● **Directions**
Transcribe the part of the text below on gradient descent and saddle points, starting at "The paper tackles" and ending at "explicit loss threshold.".

● **Document passage**
§ §
Gradient descent provably escapes saddle points in the training of shallow ReLU networks
This provides theoretical guarantees for training neural networks, addressing a key optimization challenge for researchers and practitioners, though it is incremental as it builds on existing dynamical systems theory.
The paper tackles the problem of gradient descent getting stuck at saddle points in training shallow ReLU networks by proving a relaxed center-stable manifold theorem, showing that gradient descent escapes most saddle points and converges to global minima under specific initialization conditions with an explicit loss threshold.
Dynamical systems theory has recently been applied in optimization to prove that gradient descent algorithms bypass so-called strict saddle points of the loss function. However, in many modern machine learning applications, the required regularity conditions are not satisfied. In this paper, we prove a variant of the relevant dynamical systems result, a center-stable manifold theorem, in which we relax some of the regularity requirements. We explore its relevance for various machine learning tasks, with a particular focus on shallow rectified linear unit (ReLU) and leaky ReLU networks with scalar input. Building on a detailed examination of critical points of the square integral loss function for shallow ReLU and leaky ReLU networks relative to an affine target function, we show that gradient descent circumvents most saddle points. Furthermore, we prove convergence to global minima under favourable initialization conditions, quantified by an explicit threshold on the limiting loss.
§ §
● **Records supplied**
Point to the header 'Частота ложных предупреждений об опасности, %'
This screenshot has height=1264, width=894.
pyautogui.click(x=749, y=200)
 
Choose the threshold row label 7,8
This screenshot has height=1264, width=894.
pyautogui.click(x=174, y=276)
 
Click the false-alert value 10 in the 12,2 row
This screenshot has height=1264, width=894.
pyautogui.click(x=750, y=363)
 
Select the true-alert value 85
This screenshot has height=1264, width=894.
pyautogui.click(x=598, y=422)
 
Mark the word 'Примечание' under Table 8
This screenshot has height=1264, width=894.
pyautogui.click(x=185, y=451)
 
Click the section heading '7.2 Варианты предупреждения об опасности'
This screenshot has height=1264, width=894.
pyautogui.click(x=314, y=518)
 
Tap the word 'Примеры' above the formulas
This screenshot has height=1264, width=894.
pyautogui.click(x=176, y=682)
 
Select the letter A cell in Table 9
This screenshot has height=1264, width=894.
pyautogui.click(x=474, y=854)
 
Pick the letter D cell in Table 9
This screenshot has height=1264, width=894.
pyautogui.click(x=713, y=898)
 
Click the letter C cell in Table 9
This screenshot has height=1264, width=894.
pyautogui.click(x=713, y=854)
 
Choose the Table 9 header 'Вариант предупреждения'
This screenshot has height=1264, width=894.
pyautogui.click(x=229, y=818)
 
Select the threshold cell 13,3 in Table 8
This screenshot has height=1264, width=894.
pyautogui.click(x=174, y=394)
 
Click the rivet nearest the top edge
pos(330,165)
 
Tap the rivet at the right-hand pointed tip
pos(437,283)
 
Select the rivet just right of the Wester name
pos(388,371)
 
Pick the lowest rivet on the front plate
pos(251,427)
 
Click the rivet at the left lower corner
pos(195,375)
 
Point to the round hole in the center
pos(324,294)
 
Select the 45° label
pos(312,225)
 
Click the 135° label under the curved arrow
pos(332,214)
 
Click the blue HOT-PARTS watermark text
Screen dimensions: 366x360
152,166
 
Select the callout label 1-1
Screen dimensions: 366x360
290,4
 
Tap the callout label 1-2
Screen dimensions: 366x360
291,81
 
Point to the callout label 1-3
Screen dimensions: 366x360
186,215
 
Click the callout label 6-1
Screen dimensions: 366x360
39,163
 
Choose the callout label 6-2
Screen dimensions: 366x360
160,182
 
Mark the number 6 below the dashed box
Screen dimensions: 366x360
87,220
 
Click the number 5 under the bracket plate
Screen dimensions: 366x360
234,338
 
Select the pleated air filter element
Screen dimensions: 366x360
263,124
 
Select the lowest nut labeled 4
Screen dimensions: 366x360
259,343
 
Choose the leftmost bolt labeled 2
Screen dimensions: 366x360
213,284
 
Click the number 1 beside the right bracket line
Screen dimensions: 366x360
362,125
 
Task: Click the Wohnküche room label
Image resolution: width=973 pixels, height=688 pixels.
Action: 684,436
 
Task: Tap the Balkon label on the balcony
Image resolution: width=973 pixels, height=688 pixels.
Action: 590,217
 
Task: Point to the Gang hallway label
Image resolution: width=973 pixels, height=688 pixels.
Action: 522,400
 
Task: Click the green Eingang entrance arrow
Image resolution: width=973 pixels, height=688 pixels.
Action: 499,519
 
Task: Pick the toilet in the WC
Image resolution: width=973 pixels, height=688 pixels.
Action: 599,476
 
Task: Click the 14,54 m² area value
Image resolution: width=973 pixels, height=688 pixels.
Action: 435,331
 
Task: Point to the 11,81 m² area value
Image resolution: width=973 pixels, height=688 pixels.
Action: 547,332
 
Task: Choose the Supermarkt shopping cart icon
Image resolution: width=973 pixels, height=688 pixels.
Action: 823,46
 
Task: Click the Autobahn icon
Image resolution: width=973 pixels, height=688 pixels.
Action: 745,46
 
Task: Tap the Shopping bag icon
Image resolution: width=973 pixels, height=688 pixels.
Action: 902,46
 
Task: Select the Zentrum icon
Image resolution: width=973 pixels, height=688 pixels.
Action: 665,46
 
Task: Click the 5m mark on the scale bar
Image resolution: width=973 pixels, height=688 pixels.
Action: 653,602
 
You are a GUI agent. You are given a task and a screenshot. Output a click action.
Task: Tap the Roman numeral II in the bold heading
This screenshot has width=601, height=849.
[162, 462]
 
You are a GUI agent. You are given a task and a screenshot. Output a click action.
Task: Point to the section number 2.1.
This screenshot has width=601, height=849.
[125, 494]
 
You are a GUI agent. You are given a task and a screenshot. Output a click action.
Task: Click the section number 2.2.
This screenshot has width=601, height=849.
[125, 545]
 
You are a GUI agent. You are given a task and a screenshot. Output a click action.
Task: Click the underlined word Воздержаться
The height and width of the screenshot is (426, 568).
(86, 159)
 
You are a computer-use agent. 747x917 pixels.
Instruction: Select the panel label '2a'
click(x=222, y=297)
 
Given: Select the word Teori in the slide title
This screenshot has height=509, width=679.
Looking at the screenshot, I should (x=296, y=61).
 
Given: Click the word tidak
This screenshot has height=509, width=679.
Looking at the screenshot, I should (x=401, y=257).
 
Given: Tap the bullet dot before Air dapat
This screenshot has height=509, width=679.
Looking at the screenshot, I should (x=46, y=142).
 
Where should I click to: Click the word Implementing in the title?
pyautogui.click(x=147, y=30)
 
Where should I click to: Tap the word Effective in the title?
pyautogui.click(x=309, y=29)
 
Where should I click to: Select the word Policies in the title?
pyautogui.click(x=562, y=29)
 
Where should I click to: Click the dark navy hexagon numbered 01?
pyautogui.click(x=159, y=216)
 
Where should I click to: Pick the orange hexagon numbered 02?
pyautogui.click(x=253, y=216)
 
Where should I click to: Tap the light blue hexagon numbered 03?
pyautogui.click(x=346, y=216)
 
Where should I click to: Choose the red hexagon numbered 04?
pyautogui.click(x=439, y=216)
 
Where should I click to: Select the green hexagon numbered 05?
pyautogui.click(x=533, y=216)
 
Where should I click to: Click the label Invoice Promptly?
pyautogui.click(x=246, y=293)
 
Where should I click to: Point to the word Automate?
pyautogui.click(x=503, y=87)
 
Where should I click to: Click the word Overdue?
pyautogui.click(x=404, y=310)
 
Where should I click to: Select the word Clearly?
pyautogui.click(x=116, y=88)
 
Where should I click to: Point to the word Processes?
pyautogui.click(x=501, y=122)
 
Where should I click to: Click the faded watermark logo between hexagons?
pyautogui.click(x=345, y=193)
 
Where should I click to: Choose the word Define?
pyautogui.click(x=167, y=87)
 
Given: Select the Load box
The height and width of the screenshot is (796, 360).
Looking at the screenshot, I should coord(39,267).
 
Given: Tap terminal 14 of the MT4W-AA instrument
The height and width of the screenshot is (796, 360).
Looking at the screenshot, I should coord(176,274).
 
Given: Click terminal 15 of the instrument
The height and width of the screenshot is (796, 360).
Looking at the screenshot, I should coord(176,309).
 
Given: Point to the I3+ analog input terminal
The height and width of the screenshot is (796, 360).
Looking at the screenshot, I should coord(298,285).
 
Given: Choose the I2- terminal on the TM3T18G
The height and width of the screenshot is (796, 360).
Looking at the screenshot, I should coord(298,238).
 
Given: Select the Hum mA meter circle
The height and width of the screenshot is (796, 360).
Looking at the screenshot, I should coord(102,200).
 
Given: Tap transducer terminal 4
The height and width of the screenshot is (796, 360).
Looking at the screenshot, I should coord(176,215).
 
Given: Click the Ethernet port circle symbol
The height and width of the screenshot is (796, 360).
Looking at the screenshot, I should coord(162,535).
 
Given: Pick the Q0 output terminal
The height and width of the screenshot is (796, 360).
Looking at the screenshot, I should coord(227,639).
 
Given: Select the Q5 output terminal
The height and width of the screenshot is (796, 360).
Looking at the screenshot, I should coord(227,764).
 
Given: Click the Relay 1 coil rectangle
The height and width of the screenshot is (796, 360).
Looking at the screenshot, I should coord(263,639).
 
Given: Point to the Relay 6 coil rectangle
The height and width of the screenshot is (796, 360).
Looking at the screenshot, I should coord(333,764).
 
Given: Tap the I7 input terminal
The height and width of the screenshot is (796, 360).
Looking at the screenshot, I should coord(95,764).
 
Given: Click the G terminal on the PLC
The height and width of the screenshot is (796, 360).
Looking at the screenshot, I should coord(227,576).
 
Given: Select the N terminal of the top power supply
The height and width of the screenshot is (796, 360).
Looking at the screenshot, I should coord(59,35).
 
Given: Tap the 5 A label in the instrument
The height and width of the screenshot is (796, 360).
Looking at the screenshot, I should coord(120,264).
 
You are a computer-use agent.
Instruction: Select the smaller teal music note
§ §
● **Response to the exercise**
The paper tackles the problem of gradient descent getting stuck at saddle points in training shallow ReLU networks by proving a relaxed center-stable manifold theorem, showing that gradient descent escapes most saddle points and converges to global minima under specific initialization conditions with an explicit loss threshold.